The answer must be an exact copy of the lines from the one containing "Task: Disable the INT CF filter checkbox" through the end of the records, with the pictures left out.

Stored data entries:
_____

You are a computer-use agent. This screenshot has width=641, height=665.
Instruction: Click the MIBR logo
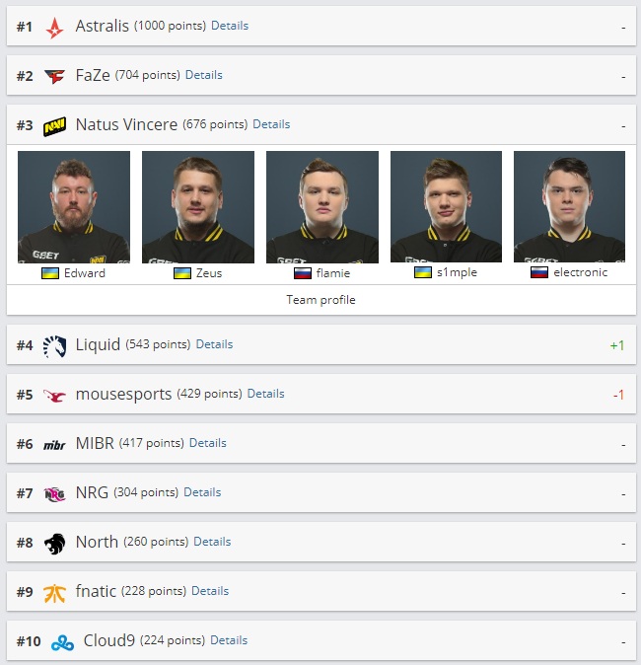54,445
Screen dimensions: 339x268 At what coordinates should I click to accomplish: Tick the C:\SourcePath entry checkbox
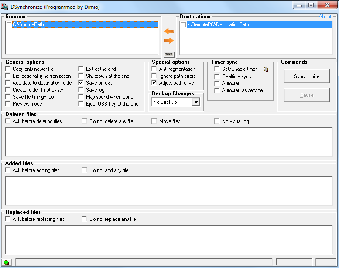(x=9, y=25)
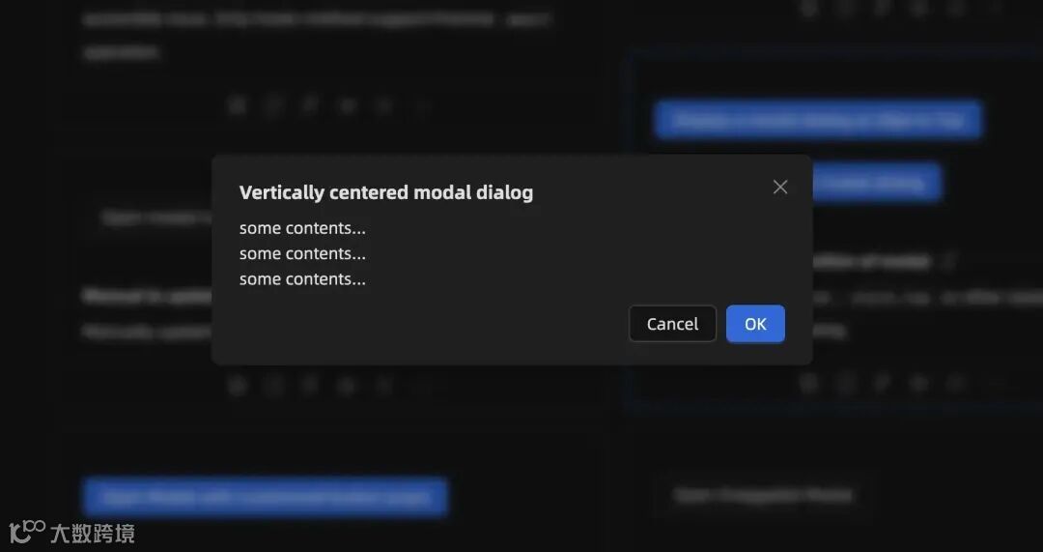Click the blurred edit icon beside heading right of modal
The image size is (1043, 552).
click(948, 262)
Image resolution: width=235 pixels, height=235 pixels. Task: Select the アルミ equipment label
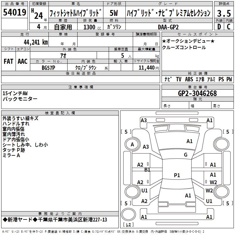(211, 79)
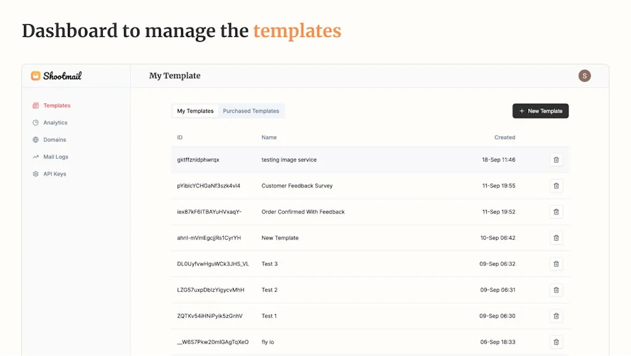Delete the 'Customer Feedback Survey' template
Screen dimensions: 631x356
pyautogui.click(x=556, y=186)
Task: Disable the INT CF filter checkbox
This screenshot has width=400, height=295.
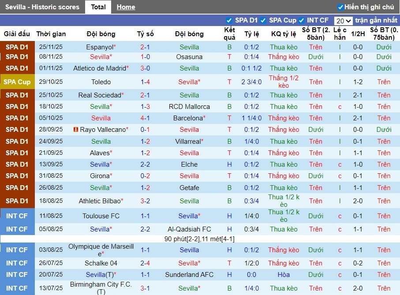Action: pyautogui.click(x=301, y=20)
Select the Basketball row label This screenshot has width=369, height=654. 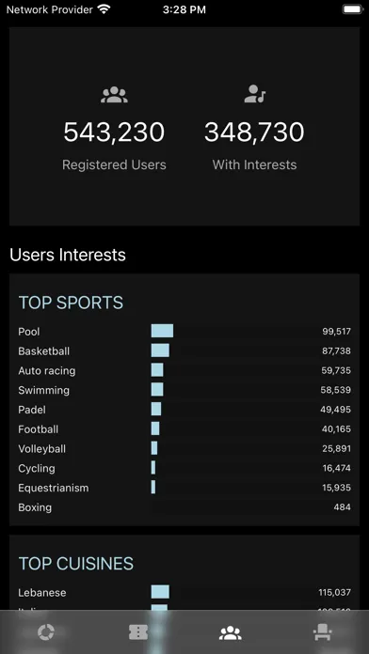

_____

*Result for this exercise:*
Task: Disable the INT CF filter checkbox
This screenshot has width=400, height=295.
Action: pyautogui.click(x=301, y=20)
Select the Basketball row label This screenshot has width=369, height=654. 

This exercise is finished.